» **GIVEN INSTRUCTION**:
Copy out the lines from the beginning up to and including the line with "(x=728, y=125)", requests and all, and shift every coordinate in the answers by -72.

» **RECORD EXCERPTS**:
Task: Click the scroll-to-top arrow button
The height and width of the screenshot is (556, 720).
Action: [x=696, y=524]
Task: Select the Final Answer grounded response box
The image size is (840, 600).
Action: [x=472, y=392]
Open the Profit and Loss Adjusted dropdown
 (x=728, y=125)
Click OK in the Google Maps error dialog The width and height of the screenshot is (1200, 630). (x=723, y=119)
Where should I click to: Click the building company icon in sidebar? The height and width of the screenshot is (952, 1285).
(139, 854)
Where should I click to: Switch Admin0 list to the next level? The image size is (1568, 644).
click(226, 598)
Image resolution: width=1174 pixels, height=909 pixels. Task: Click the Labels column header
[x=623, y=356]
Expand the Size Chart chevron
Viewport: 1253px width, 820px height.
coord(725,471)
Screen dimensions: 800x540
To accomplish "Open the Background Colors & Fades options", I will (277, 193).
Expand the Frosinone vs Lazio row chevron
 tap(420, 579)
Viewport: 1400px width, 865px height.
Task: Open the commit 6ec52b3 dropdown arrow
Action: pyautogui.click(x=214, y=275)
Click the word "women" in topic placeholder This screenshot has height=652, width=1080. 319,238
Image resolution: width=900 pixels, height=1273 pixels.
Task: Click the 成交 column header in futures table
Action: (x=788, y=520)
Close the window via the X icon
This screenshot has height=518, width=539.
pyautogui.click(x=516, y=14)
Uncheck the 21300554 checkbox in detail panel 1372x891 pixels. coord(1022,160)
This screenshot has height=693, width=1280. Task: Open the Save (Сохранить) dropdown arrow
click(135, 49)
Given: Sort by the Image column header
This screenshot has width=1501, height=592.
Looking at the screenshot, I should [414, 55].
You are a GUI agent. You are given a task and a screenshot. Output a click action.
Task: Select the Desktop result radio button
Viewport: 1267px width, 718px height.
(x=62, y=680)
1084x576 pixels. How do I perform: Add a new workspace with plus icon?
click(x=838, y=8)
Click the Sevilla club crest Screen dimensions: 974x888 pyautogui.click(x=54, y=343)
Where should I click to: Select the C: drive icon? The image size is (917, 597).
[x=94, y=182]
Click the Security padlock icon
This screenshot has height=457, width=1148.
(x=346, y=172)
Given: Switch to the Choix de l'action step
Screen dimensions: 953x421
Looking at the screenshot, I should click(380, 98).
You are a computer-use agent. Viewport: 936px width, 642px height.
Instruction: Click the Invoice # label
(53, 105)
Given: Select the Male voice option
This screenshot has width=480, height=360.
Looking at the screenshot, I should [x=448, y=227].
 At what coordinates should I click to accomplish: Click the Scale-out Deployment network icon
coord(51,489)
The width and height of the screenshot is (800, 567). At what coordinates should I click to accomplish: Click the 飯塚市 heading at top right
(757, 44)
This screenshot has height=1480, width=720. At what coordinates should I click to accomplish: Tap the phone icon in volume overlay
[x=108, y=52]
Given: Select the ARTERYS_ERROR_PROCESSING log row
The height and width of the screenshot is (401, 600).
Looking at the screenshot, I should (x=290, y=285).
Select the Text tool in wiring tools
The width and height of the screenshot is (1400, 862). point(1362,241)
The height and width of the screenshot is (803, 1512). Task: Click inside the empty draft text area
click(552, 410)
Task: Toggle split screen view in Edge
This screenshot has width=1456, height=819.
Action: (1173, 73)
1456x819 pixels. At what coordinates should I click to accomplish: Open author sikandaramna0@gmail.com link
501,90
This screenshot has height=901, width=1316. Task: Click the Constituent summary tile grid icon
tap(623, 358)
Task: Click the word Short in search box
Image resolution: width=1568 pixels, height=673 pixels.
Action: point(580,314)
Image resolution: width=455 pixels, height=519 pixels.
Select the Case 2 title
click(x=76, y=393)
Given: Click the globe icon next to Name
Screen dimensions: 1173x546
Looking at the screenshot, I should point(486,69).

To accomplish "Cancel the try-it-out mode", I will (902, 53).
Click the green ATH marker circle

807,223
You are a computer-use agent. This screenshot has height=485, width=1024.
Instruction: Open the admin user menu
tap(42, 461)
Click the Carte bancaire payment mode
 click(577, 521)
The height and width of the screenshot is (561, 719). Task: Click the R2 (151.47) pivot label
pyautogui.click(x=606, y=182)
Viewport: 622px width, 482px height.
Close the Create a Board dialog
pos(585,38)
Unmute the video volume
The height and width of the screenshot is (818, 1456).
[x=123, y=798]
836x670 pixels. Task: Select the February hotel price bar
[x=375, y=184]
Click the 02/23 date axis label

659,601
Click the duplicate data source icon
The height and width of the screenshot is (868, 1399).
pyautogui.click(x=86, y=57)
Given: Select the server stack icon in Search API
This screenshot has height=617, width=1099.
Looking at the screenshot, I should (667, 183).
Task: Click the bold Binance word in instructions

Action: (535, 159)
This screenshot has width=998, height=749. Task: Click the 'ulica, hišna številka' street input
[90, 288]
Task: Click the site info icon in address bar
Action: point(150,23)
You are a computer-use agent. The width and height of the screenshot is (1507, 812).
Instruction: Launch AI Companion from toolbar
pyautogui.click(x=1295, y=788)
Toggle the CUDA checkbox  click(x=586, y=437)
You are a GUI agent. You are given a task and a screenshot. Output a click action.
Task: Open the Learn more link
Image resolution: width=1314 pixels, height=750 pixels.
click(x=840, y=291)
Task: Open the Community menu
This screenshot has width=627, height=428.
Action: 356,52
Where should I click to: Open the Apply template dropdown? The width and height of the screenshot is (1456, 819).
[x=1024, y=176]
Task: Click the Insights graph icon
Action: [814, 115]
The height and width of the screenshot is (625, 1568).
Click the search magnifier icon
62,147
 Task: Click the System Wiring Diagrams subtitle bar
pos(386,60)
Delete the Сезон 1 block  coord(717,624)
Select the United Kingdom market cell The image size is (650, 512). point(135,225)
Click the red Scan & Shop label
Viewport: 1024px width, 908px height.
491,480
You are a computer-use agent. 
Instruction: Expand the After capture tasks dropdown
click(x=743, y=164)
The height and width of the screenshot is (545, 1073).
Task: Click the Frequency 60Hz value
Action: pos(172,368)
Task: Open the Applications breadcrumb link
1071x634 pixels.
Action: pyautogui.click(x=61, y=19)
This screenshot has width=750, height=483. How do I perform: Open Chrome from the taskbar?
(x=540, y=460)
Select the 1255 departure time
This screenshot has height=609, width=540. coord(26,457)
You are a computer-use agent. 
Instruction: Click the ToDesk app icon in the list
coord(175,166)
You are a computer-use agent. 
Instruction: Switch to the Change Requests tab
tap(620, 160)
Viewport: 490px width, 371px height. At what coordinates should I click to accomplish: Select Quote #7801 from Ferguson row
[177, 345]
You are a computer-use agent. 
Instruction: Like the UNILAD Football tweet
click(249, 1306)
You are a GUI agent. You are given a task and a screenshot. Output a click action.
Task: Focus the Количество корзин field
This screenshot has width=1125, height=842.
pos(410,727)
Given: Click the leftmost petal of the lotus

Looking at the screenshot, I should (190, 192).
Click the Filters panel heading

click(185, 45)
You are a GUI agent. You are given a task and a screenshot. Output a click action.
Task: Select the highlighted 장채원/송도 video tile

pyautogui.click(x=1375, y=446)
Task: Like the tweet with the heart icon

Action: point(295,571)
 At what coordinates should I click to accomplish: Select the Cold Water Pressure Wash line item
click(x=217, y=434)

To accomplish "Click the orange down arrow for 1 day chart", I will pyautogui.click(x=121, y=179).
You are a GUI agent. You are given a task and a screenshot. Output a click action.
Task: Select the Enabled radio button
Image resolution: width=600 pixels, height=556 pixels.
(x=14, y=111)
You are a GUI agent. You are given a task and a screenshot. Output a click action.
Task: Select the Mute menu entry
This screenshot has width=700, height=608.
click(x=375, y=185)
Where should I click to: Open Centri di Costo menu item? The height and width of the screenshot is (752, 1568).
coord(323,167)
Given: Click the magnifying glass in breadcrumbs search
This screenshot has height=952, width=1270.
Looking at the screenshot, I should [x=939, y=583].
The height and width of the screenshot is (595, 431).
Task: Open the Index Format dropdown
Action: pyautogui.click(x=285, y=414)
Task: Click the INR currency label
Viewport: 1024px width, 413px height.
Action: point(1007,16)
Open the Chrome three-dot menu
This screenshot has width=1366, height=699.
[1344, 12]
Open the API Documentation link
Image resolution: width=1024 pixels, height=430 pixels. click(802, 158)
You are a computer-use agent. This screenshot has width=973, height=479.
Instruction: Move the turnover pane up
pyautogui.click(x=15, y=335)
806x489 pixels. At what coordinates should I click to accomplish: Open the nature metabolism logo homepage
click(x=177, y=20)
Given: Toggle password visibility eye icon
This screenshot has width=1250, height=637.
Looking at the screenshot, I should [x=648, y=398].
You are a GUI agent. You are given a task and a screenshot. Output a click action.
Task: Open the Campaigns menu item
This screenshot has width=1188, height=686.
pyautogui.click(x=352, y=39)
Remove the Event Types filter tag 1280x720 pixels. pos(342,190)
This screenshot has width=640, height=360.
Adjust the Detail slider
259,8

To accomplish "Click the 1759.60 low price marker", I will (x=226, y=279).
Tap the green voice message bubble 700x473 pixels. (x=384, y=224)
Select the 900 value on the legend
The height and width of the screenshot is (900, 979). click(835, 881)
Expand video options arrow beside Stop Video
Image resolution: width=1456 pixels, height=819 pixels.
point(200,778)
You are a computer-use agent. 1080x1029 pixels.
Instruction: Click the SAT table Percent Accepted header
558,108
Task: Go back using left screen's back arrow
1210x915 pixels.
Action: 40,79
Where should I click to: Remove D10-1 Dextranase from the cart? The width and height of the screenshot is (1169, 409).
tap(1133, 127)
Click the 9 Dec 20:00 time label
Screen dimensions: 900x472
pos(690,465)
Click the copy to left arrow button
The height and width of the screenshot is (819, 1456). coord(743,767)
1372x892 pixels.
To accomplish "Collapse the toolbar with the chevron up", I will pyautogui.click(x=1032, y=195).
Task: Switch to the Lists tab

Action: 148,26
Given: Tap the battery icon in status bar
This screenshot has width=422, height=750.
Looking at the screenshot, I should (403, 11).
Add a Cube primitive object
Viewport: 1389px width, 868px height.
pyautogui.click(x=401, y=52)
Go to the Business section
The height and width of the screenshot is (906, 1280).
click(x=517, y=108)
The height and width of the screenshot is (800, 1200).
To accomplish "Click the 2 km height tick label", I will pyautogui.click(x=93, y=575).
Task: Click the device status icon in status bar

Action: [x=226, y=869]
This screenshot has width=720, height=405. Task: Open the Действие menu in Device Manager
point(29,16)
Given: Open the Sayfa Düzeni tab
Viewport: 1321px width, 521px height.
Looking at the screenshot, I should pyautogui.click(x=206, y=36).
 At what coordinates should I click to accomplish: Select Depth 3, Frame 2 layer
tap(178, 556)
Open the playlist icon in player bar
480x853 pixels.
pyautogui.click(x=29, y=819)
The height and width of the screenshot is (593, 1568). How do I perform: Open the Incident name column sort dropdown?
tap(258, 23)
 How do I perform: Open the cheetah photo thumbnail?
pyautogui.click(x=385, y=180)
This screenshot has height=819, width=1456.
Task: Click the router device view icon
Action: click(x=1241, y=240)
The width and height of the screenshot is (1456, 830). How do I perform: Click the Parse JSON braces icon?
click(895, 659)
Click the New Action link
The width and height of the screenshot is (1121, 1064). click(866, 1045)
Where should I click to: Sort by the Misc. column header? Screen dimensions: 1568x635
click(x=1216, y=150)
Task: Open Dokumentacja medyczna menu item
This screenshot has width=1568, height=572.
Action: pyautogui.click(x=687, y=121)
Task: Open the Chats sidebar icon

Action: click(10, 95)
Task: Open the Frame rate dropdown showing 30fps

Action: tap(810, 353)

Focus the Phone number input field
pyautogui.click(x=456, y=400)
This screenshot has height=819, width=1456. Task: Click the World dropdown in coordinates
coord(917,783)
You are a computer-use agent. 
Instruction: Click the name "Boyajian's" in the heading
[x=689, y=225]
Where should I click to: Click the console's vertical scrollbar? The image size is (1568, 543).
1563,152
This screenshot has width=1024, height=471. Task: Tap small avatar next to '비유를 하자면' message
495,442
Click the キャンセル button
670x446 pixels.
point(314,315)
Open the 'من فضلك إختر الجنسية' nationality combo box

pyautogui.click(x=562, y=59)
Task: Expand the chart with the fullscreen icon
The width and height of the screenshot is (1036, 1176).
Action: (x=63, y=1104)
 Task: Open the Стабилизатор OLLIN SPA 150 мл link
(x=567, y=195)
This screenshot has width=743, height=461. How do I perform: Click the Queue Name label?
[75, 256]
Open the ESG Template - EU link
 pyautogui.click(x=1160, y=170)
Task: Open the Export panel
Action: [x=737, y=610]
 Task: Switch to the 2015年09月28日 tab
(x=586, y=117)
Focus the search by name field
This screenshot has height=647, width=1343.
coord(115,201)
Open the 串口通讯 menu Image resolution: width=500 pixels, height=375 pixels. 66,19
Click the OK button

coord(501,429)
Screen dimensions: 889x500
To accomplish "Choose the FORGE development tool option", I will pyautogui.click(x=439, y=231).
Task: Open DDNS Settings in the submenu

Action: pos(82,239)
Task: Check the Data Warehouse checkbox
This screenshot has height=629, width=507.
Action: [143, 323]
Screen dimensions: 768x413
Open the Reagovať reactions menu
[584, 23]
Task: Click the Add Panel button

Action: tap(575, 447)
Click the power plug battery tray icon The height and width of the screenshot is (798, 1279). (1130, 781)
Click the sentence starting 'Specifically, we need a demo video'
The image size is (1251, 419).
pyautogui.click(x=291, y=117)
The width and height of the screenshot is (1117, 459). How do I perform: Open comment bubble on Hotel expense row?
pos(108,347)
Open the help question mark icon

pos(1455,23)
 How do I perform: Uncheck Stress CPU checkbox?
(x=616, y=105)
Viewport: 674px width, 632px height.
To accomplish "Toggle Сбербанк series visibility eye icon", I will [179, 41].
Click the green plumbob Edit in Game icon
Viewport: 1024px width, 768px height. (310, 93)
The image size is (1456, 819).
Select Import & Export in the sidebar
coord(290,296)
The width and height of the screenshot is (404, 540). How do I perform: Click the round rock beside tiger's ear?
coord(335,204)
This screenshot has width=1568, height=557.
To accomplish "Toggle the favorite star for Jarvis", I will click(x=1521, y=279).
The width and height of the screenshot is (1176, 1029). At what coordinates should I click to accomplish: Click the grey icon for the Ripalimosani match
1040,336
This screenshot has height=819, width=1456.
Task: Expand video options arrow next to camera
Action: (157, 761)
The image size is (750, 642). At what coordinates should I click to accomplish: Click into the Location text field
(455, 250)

» **RESPONSE BELOW**:
Task: Click the scroll-to-top arrow button
The height and width of the screenshot is (556, 720).
Action: [x=624, y=452]
Task: Select the Final Answer grounded response box
The image size is (840, 600).
Action: [x=400, y=320]
Open the Profit and Loss Adjusted dropdown
 (x=656, y=53)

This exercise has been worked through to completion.